Adegan-adegan action yang banyak meniru apa yang sudah dilakukan trilogi The Matrix ini memang tidak dipungkiri mampu memukau mata tapi nol besar dalam misi utamanya mengajak adrenalin saya untuk berdecak kagum, kegirangan berlari dari kejaran zombie. Plotnya mudah-ditebak-membosankan-datar-tak-karuan, ditambah dengan barisan adegan gerak lambat yang berlebihan, film ini mengerti sekali untuk membuat saya diam dan sesekali menghela nafas tanda bahwa film ini mulai membawa saya ke titik bosan. Film ini seperti mengajak kita menaiki roller coaster yang tidak pernah berhasil menanjak ke puncak, apalagi mengajak kita terjun bebas dari ketinggian. Momen-momen survival-nya pun hanya sanggup mengajak saya sebentar untuk merasakan “girang” lewat beberapa adegan pertempuran dengan zombie dan monster besar bernama Axeman, tapi sekali lagi gagal untuk mengajak saya untuk sampai ke titik klimaks. Apalagi Anderson senang sekali menyelipkan adegan percakapan dan konflik tidak penting yang parahnya sengaja untuk dipanjang-panjangkankan untuk menghabiskan durasi.
“Resident Evil: Afterlife” yang anehnya seperti film ke-empat The Matrix di awal, makin terlihat seperti film yang berdiri sendiri apalagi ketika Anderson tampaknya lupa dengan apa yang di tuliskannya di film ketiga.

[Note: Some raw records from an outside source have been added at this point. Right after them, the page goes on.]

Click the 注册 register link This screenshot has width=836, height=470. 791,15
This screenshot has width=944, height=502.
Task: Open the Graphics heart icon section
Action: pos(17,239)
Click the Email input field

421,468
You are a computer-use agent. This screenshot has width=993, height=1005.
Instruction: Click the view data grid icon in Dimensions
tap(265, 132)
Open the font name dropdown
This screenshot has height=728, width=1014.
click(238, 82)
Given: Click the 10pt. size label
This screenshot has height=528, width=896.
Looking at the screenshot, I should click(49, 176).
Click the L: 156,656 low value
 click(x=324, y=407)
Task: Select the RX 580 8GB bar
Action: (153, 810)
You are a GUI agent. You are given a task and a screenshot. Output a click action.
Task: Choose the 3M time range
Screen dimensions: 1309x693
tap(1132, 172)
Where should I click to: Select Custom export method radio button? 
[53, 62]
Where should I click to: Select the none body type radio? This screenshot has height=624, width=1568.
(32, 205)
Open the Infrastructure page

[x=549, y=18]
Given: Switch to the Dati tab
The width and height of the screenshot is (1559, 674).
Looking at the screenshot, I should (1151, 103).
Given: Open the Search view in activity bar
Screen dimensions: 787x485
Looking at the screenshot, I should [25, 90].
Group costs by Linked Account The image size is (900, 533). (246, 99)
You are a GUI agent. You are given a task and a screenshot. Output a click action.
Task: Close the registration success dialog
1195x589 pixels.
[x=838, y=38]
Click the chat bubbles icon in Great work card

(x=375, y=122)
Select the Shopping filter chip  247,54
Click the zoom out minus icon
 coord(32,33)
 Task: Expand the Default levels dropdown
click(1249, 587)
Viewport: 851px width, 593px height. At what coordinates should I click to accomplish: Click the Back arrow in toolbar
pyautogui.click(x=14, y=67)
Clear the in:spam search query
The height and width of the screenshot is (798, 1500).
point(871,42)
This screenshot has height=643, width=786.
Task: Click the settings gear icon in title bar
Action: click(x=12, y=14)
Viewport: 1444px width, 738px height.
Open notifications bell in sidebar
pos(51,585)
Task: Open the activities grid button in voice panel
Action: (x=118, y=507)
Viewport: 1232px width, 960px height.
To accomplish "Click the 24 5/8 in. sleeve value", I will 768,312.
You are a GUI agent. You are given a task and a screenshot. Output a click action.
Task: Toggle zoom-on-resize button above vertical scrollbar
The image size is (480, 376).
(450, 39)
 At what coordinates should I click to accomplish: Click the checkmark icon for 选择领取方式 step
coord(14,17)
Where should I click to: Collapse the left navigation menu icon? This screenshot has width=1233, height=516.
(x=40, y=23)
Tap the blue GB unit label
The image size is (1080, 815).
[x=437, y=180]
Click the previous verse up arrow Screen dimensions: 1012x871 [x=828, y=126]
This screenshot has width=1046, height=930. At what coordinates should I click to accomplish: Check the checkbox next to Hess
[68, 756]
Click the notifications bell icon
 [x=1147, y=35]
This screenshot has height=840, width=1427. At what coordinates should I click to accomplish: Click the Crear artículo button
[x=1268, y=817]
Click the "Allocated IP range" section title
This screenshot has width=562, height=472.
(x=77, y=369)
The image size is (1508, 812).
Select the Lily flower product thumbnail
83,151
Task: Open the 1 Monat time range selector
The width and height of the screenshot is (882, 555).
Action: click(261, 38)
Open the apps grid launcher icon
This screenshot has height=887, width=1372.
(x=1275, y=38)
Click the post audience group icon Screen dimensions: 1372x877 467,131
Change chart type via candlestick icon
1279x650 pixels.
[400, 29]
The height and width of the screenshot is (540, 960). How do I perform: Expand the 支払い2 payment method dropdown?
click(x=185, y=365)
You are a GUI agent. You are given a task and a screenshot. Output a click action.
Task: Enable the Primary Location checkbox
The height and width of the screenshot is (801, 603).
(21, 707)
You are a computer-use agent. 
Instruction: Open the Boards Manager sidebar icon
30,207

Jika pada film ketiga diceritakan T-virus sudah menyebar ke seluruh belahan dunia dan merubah wajah bumi yang biru menjadi gersang, air sungai kering lalu daratan ditutupi oleh padang pasir. Di film ini, lucunya bumi masih hijau, pohon-pohon masih hidup seperti tidak terjadi apa-apa. Bahkan kota Los Angeles, belum tertimbun padang pasir dan justru tampak seperti baru saja terjadi zombie outbreak dengan gedung-gedung yang masih terbakar. Nilai plus disini untuk Anderson dan semua orang dibalik layar yang sanggup menghadirkan dunia post-apocalyptic yang benar-benar memperlihatkan kehancuran total. Walau meng-anaktirikan zombie dengan menjadikan mereka sepasukan figuran tetapi saya mengacungkan jempol dengan kemunculan adanya Axeman (The Executioner), monster yang satu ini cukup didesain menakutkan ketika filmnya sendiri tidak menakutkan sama sekali. Anderson telah berhasil menciptakan virus yang lebih mematikan daripada T-virus sendiri, yaitu virus bosan, menginfeksi 90 menit durasinya tanpa menawarkan sedikitpun obat penawar.